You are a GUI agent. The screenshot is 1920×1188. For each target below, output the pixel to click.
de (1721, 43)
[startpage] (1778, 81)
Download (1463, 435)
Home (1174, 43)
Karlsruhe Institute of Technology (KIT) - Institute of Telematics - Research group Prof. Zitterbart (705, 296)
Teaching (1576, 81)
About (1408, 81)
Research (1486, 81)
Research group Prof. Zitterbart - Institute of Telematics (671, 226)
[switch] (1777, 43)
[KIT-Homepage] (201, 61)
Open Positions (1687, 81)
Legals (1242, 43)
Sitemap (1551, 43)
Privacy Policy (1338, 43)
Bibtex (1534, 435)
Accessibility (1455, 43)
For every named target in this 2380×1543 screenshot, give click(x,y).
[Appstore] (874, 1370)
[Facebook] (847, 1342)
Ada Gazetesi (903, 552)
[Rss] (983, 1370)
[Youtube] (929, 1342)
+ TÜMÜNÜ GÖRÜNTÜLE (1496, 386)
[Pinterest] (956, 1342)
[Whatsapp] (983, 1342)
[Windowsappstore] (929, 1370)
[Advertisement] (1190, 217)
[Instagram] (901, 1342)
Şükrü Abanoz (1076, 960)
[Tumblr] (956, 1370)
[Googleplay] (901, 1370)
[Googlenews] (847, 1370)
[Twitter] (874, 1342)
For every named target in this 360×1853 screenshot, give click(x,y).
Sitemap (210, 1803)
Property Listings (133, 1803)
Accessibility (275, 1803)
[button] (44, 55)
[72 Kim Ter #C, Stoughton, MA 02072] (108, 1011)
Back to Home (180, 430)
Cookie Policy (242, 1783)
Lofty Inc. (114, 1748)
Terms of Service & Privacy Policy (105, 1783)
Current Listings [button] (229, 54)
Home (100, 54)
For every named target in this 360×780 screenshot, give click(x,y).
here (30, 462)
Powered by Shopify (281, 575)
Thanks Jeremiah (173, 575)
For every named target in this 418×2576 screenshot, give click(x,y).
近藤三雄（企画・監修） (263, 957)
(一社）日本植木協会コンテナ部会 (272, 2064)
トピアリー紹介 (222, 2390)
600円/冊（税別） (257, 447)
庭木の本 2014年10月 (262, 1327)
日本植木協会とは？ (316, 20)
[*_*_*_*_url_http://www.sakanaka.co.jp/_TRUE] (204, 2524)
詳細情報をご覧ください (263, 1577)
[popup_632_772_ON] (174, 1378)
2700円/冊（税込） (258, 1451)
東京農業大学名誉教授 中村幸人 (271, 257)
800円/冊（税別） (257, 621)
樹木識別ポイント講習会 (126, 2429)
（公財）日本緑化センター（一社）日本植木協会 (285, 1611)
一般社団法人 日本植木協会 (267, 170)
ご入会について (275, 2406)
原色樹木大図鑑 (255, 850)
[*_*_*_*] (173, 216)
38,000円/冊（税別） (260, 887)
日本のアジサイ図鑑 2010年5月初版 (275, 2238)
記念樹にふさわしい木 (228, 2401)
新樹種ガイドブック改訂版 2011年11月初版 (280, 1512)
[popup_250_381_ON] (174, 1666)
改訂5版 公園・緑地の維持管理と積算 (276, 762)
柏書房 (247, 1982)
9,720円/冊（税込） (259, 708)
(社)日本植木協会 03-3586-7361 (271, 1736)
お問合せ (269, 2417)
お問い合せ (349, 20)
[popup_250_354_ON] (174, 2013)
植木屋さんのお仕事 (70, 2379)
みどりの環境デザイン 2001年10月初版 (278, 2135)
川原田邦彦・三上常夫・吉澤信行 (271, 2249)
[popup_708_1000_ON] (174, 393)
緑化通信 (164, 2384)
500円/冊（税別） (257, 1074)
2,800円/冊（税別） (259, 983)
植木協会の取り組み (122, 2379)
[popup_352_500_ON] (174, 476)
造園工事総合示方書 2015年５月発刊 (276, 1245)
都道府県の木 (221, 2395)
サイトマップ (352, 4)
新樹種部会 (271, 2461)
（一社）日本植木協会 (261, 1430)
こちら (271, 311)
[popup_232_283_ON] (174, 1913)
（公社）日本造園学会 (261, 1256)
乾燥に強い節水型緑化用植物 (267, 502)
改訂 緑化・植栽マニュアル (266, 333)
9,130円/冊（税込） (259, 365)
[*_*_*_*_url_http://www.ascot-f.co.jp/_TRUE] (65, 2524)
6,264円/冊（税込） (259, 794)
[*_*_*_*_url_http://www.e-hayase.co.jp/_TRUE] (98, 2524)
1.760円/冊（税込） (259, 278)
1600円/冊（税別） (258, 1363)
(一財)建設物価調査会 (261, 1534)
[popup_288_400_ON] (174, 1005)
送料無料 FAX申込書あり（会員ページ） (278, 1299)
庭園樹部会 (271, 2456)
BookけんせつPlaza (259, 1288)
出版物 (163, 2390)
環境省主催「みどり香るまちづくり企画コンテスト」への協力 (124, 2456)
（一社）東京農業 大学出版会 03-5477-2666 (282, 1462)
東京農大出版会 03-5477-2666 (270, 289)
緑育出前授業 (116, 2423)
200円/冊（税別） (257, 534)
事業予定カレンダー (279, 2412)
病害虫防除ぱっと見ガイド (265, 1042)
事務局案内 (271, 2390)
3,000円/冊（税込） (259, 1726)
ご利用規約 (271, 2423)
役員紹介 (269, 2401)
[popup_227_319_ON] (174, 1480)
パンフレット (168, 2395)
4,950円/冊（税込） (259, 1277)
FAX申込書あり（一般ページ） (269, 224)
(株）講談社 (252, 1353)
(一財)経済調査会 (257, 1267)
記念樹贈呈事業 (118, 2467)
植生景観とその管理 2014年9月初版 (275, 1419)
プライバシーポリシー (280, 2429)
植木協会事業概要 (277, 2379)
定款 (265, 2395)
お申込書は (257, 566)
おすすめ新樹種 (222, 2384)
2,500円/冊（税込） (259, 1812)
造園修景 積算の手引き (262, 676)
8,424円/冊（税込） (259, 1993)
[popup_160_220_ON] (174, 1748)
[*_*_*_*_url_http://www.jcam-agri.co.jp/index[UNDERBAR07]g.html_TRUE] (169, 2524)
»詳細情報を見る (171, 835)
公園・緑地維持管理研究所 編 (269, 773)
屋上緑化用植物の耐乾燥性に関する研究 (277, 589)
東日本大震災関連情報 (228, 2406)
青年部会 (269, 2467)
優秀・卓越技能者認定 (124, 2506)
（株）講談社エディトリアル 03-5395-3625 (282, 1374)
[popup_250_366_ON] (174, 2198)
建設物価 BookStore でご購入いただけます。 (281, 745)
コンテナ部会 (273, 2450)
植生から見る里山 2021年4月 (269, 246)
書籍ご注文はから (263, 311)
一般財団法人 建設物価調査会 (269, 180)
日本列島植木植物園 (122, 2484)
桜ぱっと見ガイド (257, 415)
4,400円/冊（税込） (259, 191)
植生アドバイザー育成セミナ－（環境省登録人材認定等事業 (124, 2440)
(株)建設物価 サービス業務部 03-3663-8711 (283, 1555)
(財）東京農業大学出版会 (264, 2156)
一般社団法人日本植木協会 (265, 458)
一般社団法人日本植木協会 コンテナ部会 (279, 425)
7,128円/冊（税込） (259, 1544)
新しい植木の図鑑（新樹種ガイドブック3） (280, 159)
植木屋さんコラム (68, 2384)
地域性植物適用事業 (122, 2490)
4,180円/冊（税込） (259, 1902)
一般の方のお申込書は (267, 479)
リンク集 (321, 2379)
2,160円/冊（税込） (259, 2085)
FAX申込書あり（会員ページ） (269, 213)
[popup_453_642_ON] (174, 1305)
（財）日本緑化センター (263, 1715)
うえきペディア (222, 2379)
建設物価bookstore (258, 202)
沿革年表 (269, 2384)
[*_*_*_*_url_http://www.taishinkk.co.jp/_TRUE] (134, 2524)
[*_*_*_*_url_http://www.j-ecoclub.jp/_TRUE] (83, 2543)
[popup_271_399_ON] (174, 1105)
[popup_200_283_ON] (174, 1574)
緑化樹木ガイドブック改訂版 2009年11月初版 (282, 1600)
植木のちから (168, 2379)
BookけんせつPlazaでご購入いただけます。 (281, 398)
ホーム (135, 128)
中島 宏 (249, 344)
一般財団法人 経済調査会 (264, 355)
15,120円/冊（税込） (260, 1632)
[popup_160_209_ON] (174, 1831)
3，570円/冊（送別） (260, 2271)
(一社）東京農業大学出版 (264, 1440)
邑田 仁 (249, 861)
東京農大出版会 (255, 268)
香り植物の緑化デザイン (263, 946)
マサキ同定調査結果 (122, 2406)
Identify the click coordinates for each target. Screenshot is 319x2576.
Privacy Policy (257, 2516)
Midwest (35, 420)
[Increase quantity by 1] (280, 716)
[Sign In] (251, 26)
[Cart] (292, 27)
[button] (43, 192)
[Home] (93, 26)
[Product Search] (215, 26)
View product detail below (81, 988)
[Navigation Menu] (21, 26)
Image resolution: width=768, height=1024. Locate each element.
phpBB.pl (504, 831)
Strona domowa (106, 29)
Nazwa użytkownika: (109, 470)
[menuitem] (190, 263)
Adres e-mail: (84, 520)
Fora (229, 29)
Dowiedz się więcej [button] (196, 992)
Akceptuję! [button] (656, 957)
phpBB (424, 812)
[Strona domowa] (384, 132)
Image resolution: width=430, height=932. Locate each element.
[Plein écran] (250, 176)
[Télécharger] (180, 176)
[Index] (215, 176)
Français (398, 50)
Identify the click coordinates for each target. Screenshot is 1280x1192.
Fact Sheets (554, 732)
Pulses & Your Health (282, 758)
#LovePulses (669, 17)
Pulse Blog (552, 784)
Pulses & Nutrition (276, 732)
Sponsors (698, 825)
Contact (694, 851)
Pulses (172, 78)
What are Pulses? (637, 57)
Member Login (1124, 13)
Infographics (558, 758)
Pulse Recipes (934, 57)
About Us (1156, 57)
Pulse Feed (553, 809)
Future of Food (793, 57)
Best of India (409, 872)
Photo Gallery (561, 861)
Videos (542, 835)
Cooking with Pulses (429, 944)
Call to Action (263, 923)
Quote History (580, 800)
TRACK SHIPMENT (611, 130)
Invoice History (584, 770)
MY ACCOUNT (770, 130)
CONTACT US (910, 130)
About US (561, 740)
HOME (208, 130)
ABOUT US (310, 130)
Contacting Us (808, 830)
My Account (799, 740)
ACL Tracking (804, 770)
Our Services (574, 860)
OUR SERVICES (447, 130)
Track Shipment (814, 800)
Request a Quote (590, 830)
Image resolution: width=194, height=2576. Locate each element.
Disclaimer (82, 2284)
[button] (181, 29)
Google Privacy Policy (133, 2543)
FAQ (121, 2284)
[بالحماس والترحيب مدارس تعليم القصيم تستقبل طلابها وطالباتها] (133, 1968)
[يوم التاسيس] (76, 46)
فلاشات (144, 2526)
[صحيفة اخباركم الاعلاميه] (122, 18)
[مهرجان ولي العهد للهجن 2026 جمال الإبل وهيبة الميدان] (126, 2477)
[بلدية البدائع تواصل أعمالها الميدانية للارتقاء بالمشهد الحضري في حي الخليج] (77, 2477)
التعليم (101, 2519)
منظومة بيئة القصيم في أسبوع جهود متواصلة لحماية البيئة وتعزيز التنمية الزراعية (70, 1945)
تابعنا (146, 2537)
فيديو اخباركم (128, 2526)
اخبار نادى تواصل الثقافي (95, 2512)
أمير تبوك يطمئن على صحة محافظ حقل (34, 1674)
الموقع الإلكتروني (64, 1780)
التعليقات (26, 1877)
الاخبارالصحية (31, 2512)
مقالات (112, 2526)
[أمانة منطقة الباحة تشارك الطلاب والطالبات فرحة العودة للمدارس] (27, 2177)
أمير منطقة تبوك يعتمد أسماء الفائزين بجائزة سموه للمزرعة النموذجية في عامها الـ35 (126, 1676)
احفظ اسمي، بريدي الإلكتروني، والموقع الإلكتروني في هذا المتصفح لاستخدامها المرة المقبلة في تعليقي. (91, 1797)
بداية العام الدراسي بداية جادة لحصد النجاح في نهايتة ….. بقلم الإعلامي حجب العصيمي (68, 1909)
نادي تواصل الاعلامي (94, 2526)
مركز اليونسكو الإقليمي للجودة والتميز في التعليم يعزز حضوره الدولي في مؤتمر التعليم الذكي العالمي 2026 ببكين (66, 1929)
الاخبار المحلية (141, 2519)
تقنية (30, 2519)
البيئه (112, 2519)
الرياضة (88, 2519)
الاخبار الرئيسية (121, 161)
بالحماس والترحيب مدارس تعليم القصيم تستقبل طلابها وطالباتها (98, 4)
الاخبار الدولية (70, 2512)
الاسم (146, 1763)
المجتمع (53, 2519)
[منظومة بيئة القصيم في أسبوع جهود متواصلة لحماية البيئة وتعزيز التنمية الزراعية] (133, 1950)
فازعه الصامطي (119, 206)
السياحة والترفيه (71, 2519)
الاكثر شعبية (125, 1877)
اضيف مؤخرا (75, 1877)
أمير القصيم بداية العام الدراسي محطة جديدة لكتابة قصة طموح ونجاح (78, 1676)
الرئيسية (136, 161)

= = =

Scan the listing above. Collect all lines with the word "تبوك".

أمير تبوك يطمئن على صحة محافظ حقل (34, 1674)
أمير منطقة تبوك يعتمد أسماء الفائزين بجائزة سموه للمزرعة النموذجية في عامها الـ35 (126, 1676)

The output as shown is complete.